Here is the stock muffler on my Husqvarna 232R Brushcutter before starting the project. The hole on the left is an additional hole I added immediately after buying it.

1194Stock.jpg


This next photo shows the muffler apart. I used a 00 brazing tip on my oxy/acetylene torch to heat the seam on the muffler red-hot, and pryed up the metal with a screwdriver to separate the two halves of the muffler. The piece on the right is the catalyst part of the E-tech catalytic convertor muffler. My brushcutter ran VERY HOT with this muffler. Same as the 359 chainsaws.

1194Apart.jpg


Next, I cut a baffle out of 20ga sheetmetal. I used tin snips, cleaned it up with a grinder and hand files. I traced out the 3 holes of the bushings (keeps the muffler from squashing when tightened on the machine) and drilled them out.
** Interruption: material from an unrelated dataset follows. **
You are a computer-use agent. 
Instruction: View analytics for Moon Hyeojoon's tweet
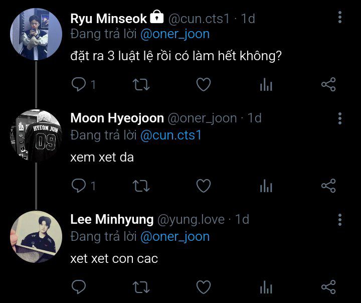266,187
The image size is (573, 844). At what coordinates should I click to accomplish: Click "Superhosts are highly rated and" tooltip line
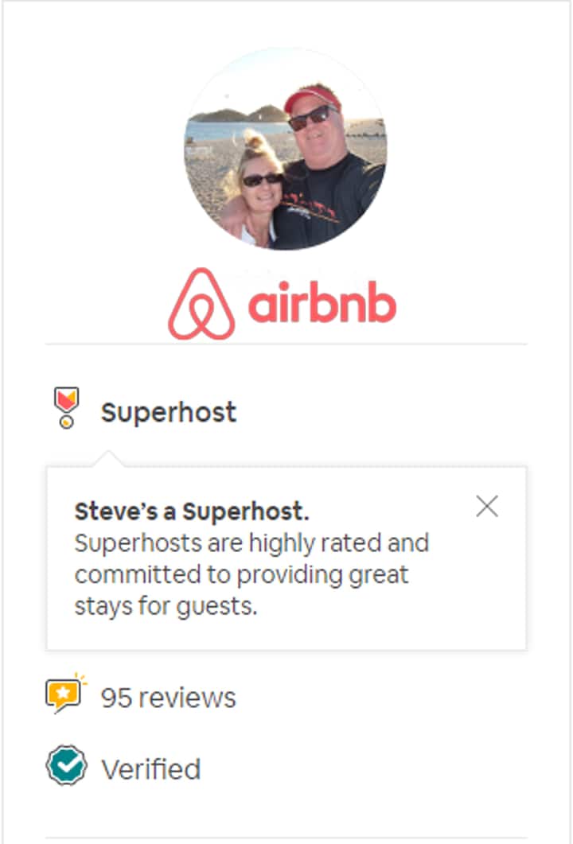click(251, 543)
I then used a punch to mark out where I wanted to drill holes in the baffle. This new baffle I made has a LOT more surface area than the old catalyst baffle, but will still provide back pressure which the engine needs.

1194Baffle.jpg


Finally, I assembled the muffler halves back together, making sure everything lined up and all necessary parts fit up properly. Heat it back up with the torch, crimped it with some pliers. After it cooled, I wire brushed it, cleaned it off and gave it a nice coat of flat black BBQ paint. All ready to go back on the machine!

1194Finished.jpg


Don't forget to adjust your carburetor!